Required work
Find each line in the entries below that contains the string "element", matching case exactly, and copy those lines.

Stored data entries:
....

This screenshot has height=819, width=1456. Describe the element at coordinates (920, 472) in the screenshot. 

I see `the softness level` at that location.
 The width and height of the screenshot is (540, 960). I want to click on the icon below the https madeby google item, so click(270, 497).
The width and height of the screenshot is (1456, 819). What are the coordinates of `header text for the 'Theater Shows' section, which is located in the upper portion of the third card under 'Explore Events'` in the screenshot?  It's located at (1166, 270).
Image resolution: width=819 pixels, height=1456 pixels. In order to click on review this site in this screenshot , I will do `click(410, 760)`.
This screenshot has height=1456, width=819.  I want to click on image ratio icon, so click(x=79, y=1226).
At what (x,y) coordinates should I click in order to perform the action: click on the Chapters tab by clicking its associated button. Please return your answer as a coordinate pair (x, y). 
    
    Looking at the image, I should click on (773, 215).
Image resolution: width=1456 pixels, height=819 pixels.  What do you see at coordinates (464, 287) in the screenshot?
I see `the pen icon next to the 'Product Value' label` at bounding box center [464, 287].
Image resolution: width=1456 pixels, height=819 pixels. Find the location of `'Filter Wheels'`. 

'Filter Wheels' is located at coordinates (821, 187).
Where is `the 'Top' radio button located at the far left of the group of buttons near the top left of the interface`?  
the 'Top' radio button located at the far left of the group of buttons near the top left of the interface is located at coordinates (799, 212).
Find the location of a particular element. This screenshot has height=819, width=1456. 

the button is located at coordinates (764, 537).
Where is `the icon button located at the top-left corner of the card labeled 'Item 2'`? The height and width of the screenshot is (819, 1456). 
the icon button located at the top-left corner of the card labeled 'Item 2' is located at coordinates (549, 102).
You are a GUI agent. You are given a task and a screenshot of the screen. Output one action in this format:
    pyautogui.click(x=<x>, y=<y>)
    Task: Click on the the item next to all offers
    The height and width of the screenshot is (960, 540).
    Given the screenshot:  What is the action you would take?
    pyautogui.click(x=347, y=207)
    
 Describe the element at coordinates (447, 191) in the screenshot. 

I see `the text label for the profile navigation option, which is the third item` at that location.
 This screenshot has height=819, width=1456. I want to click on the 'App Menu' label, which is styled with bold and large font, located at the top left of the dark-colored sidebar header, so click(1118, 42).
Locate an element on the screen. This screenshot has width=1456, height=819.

....

The result
This screenshot has height=819, width=1456. Describe the element at coordinates (920, 472) in the screenshot. 
Find the location of a particular element. This screenshot has height=819, width=1456. 
 Describe the element at coordinates (447, 191) in the screenshot. 
Locate an element on the screen. This screenshot has width=1456, height=819.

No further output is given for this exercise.